Re: Drop 0. from the version
I think it's a good point. Culturally we have been willing to break
extension APIs for relatively small benefits. But we have generally been
unwilling to make breaking changes on the operations side quite so
liberally. Also, most cluster operators don't have their own custom
extensions, in my experience. So it does make sense to differentiate them.
I'm not sure how it makes sense to differentiate them, though. It could be
done through the version number (only increment the major version for
operations breaking changes) or it could be done through an "upgrading"
guide in the documentation (increment the major version for operations or
extension breaking changes, but, have a guide that tells people which
versions have operations breaking changes to aid in upgrades).

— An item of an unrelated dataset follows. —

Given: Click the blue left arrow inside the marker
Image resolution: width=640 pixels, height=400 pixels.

Coming back to the question in the subject of your mail: IMO, for
"graduation" out of 0.x, we should talk as a community about what that
means to us. It is a milestone that on the one hand, doesn't mean much, but
on the other hand, can be deeply symbolic. Some things that it has meant to
1) Production readiness. Obviously Druid is well past this. If this is what
dropping the 0. means, then we should do it immediately.

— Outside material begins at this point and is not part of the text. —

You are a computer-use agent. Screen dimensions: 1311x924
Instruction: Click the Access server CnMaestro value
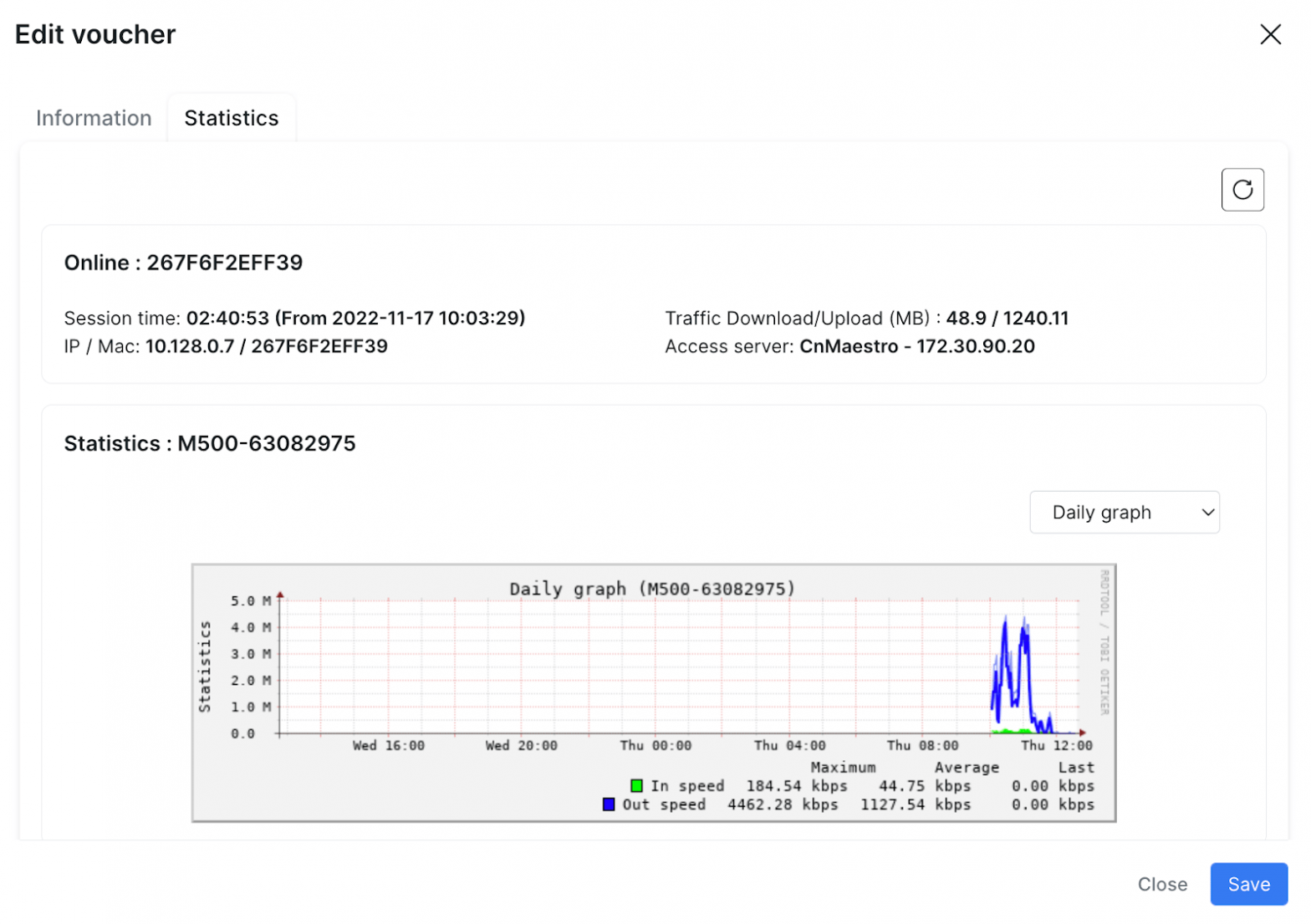pos(916,346)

2) Belief that the APIs have become relatively stable. Like you said, the
extension APIs don't seem particularly close to stable, but maybe that's
okay. However, the pace of breaking changes on the operations and query
side for non-experimental features has been relatively calm for the past
couple of years, so if we focus on that then we can make a case here.
3) Completeness of vision. This one is the most interesting to me. I
suspect that different people in the community have different visions for
Druid. It is also the kind of project that may never truly be complete in
vision (in principle, the platform could become a competitive data
warehouse, search engine, etc, …). For what it's worth, my vision of Druid
for the next year at least involves robust stream ingestion being a first
class ingestion method (Kafka / Kinesis indexing service style) and SQL
being a first class query language. These are both, today, still
experimental features. So are lookups. All of these 3 features, from what I
can see, are quite popular amongst Druid users despite being experimental.
For a 'completeness of vision' based 1.0 I would want to lift all of those
out of experimental status and, for SQL in particular, to have its
functionality rounded out a bit more (to support the native query features
it doesn't currently support, like multi-value dimensions, datasketches,
4) Marketing / timing. Like, doing a 1.0 around the time we graduate from
the Incubator. Not sure how much this really matters, but projects do it
Another question is, how often do we intend to rev the version? At the rate
we're going, we rev 2-3 major versions a year. Would we intend to keep that
up, or slow it down by making more of an effort to avoid breaking changes?
On Thu, Dec 20, 2018 at 2:17 PM Roman Leventov <leventov.ru@xxxxxxxxx>
> It may also make sense to distinguish "operations" breaking changes from
> API breaking changes. Operations breaking changes establish the minimum
> cadence of Druid cluster upgrades, that allow rolling Druid versions back
> and forward. I. e. it's related to segment format, the format of the data
> kept in ZooKeeper and the SQL database, or events such as stopping support
> of ZooKeeper for certain things (e. g. forcing using of HTTP
> announcements). So Druid cluster operators cannot update Druid from version
> X to version Z skipping the version Y, if both Y and Z have some operations
> breaking changes. (Any such changes should support rollback options at
> least until the next version with operations breaking changes.)
> API breaking changes are just changes in Druid extensions APIs. Druid
> cluster operators could skip any number of releases with such breaking
> changes, as long as their extension's code is updated for the latest
> version of API.
> On Thu, 20 Dec 2018 at 20:03, Roman Leventov <leventov@xxxxxxxxxx> wrote:
> > It doesn't seem to me that Druid API is going to stabilize in the near
> > future (if ever), because there are so many extension points and
> > is broken in every release. On the other hand, Druid is not Hadoop or
> > Spark, which have applications API. Druid API for extensions, not
> > applications. It is used by people who are closer to Druid development
> > fixing their extensions is routine.
> > With that, I think it make sense to drop "0." from the Druid version and
> > call it Druid 14, Druid 15, etc.